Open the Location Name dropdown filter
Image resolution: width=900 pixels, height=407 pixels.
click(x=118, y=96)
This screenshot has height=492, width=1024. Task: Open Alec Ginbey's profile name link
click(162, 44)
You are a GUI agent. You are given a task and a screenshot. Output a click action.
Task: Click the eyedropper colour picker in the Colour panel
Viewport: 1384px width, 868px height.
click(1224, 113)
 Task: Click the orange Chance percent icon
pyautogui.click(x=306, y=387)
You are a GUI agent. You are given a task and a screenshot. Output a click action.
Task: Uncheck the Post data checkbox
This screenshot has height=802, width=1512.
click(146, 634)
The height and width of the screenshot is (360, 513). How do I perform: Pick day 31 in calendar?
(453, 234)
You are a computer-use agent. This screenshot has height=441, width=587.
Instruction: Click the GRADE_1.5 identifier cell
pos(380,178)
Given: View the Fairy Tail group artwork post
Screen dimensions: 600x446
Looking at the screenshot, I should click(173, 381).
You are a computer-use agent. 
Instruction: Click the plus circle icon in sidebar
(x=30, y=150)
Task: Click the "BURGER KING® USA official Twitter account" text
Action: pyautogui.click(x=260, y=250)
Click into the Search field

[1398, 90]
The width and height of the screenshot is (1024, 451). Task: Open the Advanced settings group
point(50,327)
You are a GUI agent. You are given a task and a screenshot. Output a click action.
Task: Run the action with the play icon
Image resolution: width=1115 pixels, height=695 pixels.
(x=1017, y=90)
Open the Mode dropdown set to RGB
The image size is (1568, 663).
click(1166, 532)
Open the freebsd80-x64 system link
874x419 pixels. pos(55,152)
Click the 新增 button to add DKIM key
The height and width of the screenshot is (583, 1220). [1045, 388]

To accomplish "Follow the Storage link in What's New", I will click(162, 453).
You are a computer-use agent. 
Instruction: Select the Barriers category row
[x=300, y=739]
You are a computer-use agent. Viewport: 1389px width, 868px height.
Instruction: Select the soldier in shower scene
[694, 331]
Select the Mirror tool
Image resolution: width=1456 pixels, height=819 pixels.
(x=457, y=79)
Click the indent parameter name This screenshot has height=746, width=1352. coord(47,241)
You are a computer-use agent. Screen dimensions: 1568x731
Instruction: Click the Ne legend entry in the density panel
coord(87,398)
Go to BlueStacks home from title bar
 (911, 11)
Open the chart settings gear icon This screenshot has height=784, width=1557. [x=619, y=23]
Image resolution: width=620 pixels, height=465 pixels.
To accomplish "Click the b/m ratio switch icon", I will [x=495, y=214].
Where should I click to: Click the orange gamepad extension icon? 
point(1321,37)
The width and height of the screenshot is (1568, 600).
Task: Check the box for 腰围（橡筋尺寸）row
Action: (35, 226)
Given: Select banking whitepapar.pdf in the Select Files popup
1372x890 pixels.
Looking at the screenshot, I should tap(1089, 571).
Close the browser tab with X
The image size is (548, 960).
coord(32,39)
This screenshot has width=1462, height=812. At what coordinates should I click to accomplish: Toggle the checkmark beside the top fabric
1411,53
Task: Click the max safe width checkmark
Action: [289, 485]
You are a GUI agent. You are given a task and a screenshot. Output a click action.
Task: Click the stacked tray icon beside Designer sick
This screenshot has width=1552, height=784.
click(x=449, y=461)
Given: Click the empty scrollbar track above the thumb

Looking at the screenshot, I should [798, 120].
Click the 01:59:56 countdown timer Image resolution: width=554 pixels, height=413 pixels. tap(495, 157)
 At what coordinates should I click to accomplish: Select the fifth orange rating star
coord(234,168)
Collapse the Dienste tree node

# [What is being asked]
Reproduce all of the data above line for line, without changing a single character.

# [Solution]
Open the Location Name dropdown filter
Image resolution: width=900 pixels, height=407 pixels.
click(x=118, y=96)
This screenshot has height=492, width=1024. Task: Open Alec Ginbey's profile name link
click(162, 44)
You are a GUI agent. You are given a task and a screenshot. Output a click action.
Task: Click the eyedropper colour picker in the Colour panel
Viewport: 1384px width, 868px height.
click(1224, 113)
 Task: Click the orange Chance percent icon
pyautogui.click(x=306, y=387)
You are a GUI agent. You are given a task and a screenshot. Output a click action.
Task: Uncheck the Post data checkbox
This screenshot has height=802, width=1512.
click(146, 634)
The height and width of the screenshot is (360, 513). How do I perform: Pick day 31 in calendar?
(453, 234)
You are a computer-use agent. This screenshot has height=441, width=587.
Instruction: Click the GRADE_1.5 identifier cell
pos(380,178)
Given: View the Fairy Tail group artwork post
Screen dimensions: 600x446
Looking at the screenshot, I should click(173, 381).
You are a computer-use agent. 
Instruction: Click the plus circle icon in sidebar
(x=30, y=150)
Task: Click the "BURGER KING® USA official Twitter account" text
Action: pyautogui.click(x=260, y=250)
Click into the Search field

[1398, 90]
The width and height of the screenshot is (1024, 451). Task: Open the Advanced settings group
point(50,327)
You are a GUI agent. You are given a task and a screenshot. Output a click action.
Task: Run the action with the play icon
Image resolution: width=1115 pixels, height=695 pixels.
(x=1017, y=90)
Open the Mode dropdown set to RGB
The image size is (1568, 663).
click(1166, 532)
Open the freebsd80-x64 system link
874x419 pixels. pos(55,152)
Click the 新增 button to add DKIM key
The height and width of the screenshot is (583, 1220). [1045, 388]

To accomplish "Follow the Storage link in What's New", I will click(162, 453).
You are a computer-use agent. 
Instruction: Select the Barriers category row
[x=300, y=739]
You are a computer-use agent. Viewport: 1389px width, 868px height.
Instruction: Select the soldier in shower scene
[694, 331]
Select the Mirror tool
Image resolution: width=1456 pixels, height=819 pixels.
(x=457, y=79)
Click the indent parameter name This screenshot has height=746, width=1352. coord(47,241)
You are a computer-use agent. Screen dimensions: 1568x731
Instruction: Click the Ne legend entry in the density panel
coord(87,398)
Go to BlueStacks home from title bar
 (911, 11)
Open the chart settings gear icon This screenshot has height=784, width=1557. [x=619, y=23]
Image resolution: width=620 pixels, height=465 pixels.
To accomplish "Click the b/m ratio switch icon", I will [x=495, y=214].
Where should I click to: Click the orange gamepad extension icon? 
point(1321,37)
The width and height of the screenshot is (1568, 600).
Task: Check the box for 腰围（橡筋尺寸）row
Action: (35, 226)
Given: Select banking whitepapar.pdf in the Select Files popup
1372x890 pixels.
Looking at the screenshot, I should tap(1089, 571).
Close the browser tab with X
The image size is (548, 960).
coord(32,39)
This screenshot has width=1462, height=812. At what coordinates should I click to accomplish: Toggle the checkmark beside the top fabric
1411,53
Task: Click the max safe width checkmark
Action: [289, 485]
You are a GUI agent. You are given a task and a screenshot. Output a click action.
Task: Click the stacked tray icon beside Designer sick
This screenshot has width=1552, height=784.
click(x=449, y=461)
Given: Click the empty scrollbar track above the thumb

Looking at the screenshot, I should [798, 120].
Click the 01:59:56 countdown timer Image resolution: width=554 pixels, height=413 pixels. tap(495, 157)
 At what coordinates should I click to accomplish: Select the fifth orange rating star
coord(234,168)
Collapse the Dienste tree node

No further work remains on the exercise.